What does multithreading with "HAVE_TBB = true" speed up?

What does multithreading with "HAVE_TBB = true" speed up?
I have been experimenting with multithreading in OpenCascade, by setting the environment variable HAVE_TBB to true (and rebuilding!).
However, it doesn't seem to speed anything up.
This is with OpenCascade 7.0.0.

What operations should "HAVE_TBB = true" speed up?

One of the things I am  doing is BRepMesh_IncrementalMesh, e.g:

    const Standard_Real    theLinDeflection = 1e-5; 
    const Standard_Boolean isRelative = Standard_True;
    const Standard_Real    theAngDeflection = 0.5;
    const Standard_Boolean isInParallel = Standard_True;
    const Standard_Boolean adaptiveMin = Standard_True;

    //const TopoDS_Shape aShape already defined
    
    BRepMesh_IncrementalMesh m(aShape, theLinDeflection, isRelative, theAngDeflection, isInParallel, adaptiveMin);

The speed of this seems unaffected by "HAVE_TBB = true", but it is affected by the isInParallel flag.
How does BRepMesh_IncrementalMesh's isInParallel flag relate to "HAVE_TBB = true"?

Thanks

Jim

Roman Lygin's picture

Jim,
 

HAVE_TBB is merely a preprocessor macro that specifies whether the code that *can potentially* run parallel will be compiled to *potentially* run parallel with TBB. Whether it *will* run parallel and how efficiently will it run (in terms of speed up and scalability) strongly depends upon at least:

1. speeding up the relevant code (refer to Amdahl's law - if you try to parallelize the code that only takes 10% of your time, your maximum theoretical speed up will be =1 / (1-0.1) = 1.11)

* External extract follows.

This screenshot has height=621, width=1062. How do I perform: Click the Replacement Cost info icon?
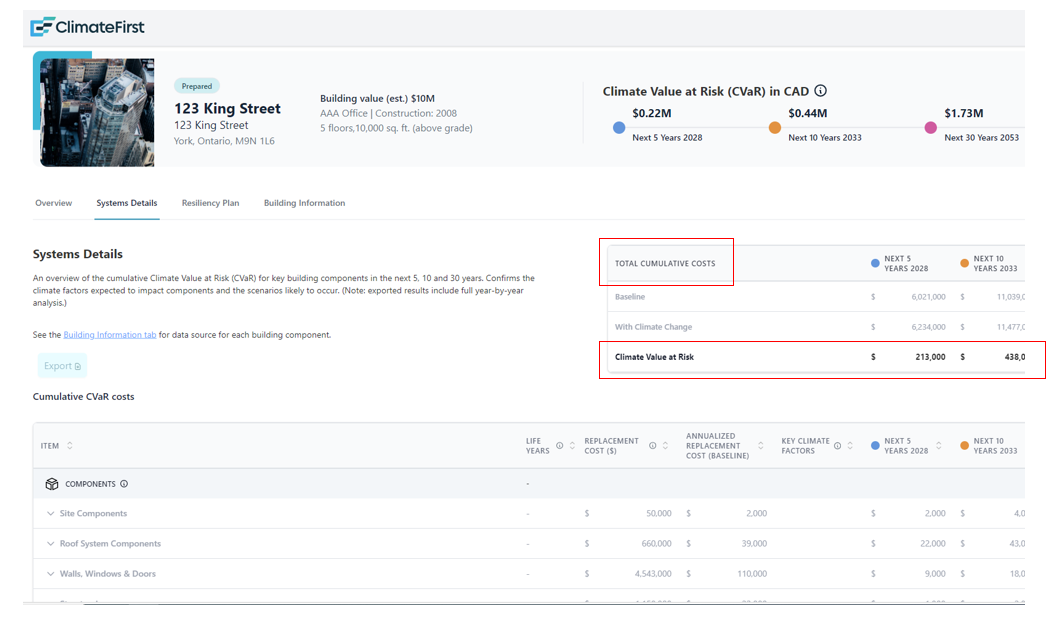(652, 446)
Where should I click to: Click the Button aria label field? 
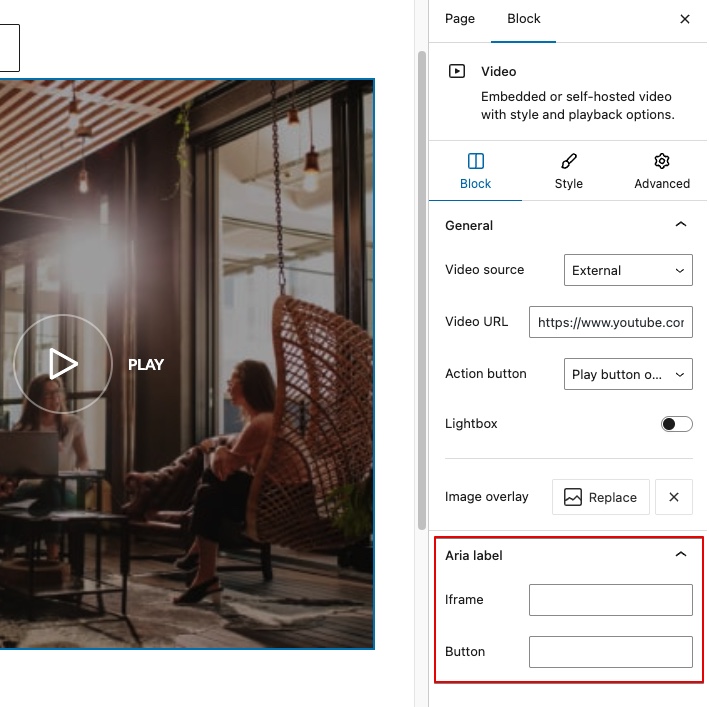(x=611, y=652)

2. implementation efficiency (how efficiently you take advantage of the parallel programming model and reduce parallelism overhead; for instance, if you create and destroy a new thread to process a particular vertex you will obviously observe loss of performance instead of any speed up)

3. a particular workload (whether you have enough "parallel slack", i.e. excessive work that can run in parallel - for instance, if you triangulate a box of 6 faces on a 8 core machine you obviously do not have enough slack)
 

For typical mesher workflow one would parallelize discretization of edges, then internal triangulation of faces. The latter is the usually the greatest bottleneck and thus a first candidate to parallelize. I don't know if BRepMesher really does this. Quick search reveals that BRepMesh_FastDiscret::Process(shape) processes faces independently that might cause a data race on partner faces, so perhaps some pre-processing is done upstream.
 

Also BRepMesher chose tbb::parallel_for_each algorithm instead of tbb::parallel_for what can be less efficient than the latter for this particular use case.

Again, these are just general thoughts. "Your mileage can vary".

Thanks,

Roman

Forum supervisor's picture

Hello Jim,

there are several aspects related to multi-threading in OCCT:

  • HAVE_TBB does NOT enables multi-threading, this option enables usage of Intel TBB library.
    In the past, it was the only way for multi-threaded algorithms in OCCT, but now even without Intel TBB multi-threading is still available - see OSD_Parallel (but might be less efficient).
  • Multi-threading optimizations are available in various OCCT algorithms like:
  • Multi-threading is NOT enabled by default (regardless of macros HAVE_TBB) - user have to enable it explicitly when required within specific algorithm.
  • The efficiency of multi-threading (comparing to single-threaded execution) depends on the nature of input data
    (e.g. multi-threading in TKMesh is better when shape contains many Faces).

Best regards,
Forum supervisor

Jim Williams's picture

Thanks for both those replies.

Looks like BRepMesh_IncrementalMesh 's parameter isInParallel  is all I need to use , for now at least.

Jim